WORK ITEM:
Nothing but the records, repeated word for word and free of pictures, belongs in the answer.

Saved data entries:

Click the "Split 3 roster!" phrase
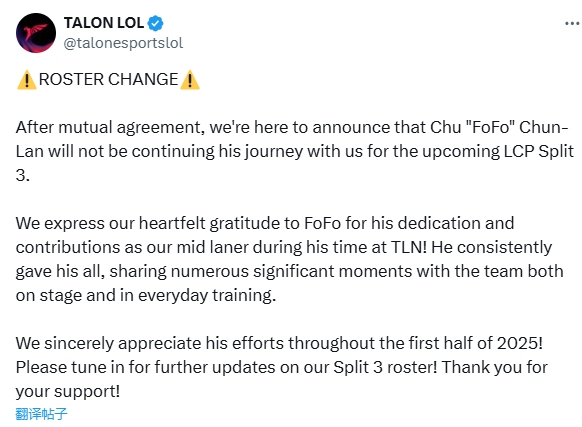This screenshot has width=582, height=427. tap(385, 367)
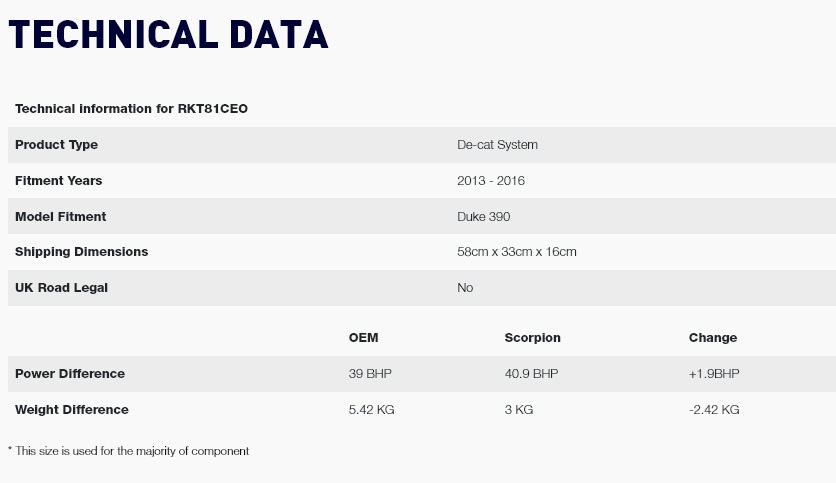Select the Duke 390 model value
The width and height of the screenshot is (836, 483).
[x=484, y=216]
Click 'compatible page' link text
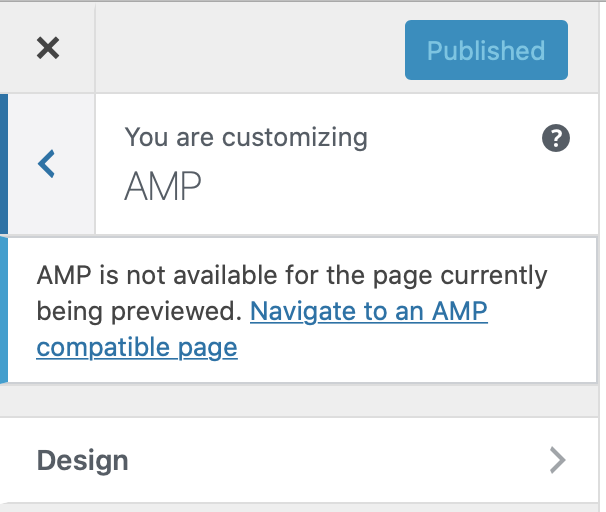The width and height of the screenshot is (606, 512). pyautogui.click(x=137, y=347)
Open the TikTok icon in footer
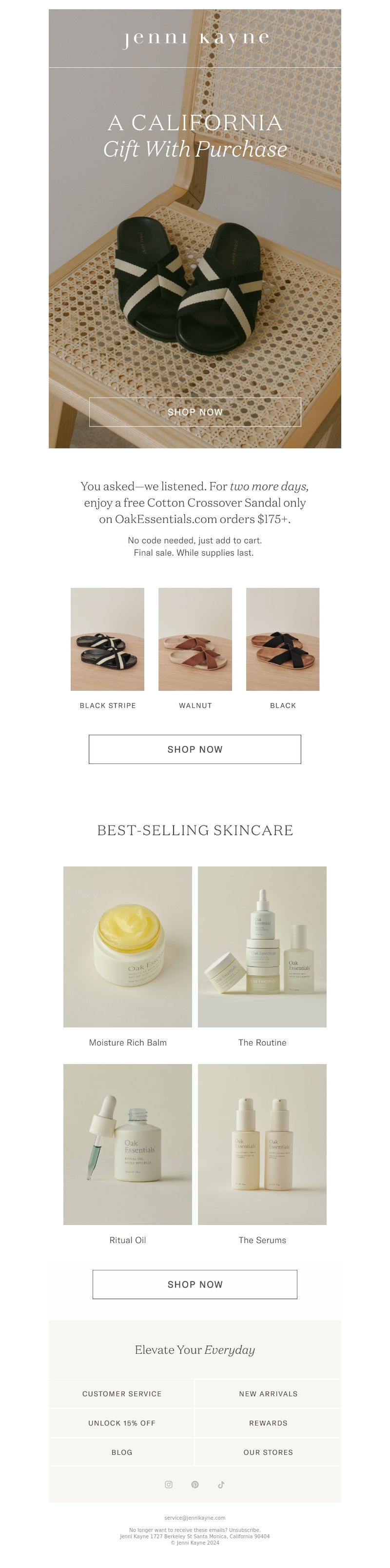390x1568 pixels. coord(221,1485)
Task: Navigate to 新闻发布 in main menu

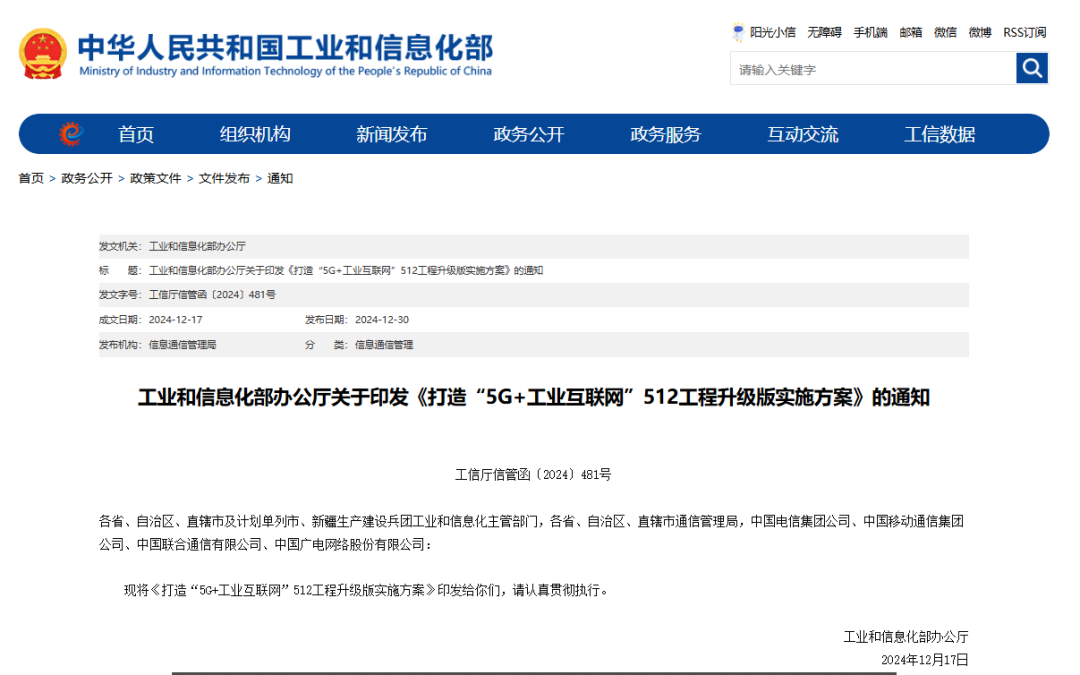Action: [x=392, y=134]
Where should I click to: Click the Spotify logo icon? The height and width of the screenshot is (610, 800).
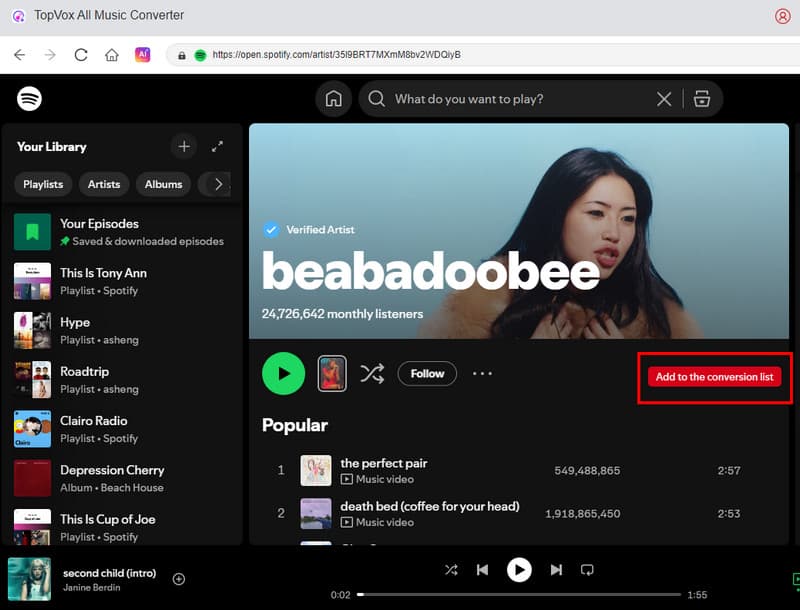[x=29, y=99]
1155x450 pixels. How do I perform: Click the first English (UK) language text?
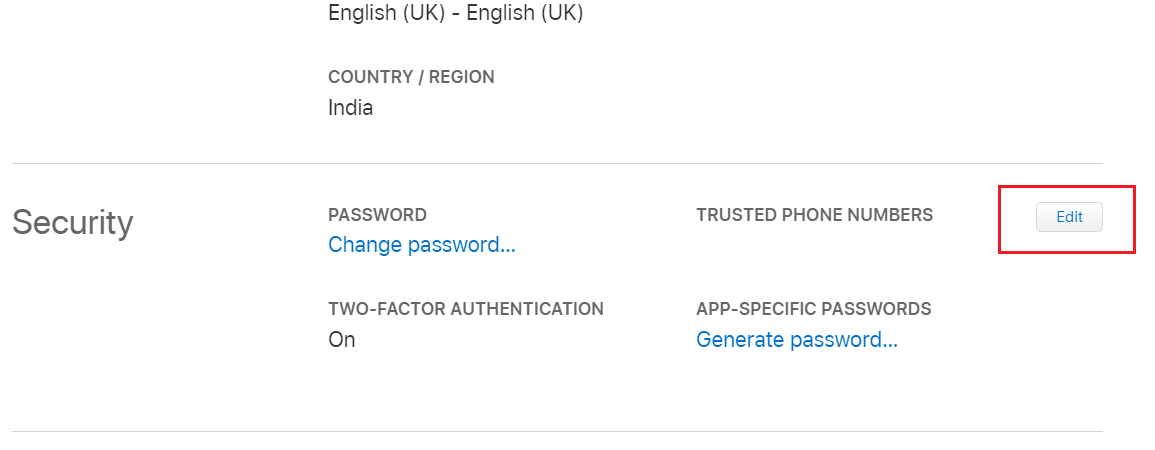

RESULT OF THE EXERCISE:
Click the "Split 3 roster!" phrase
This screenshot has width=582, height=427. tap(385, 367)
Select the Duke 390 model value
The width and height of the screenshot is (836, 483).
[x=484, y=216]
Click 'compatible page' link text
The width and height of the screenshot is (606, 512). pyautogui.click(x=137, y=347)
Open the TikTok icon in footer
390x1568 pixels. coord(221,1485)
Task: Navigate to 新闻发布 in main menu

Action: [x=392, y=134]
Where should I click to: Click the Spotify logo icon? The height and width of the screenshot is (610, 800).
[x=29, y=99]
1155x450 pixels. How do I perform: Click the first English (UK) language text?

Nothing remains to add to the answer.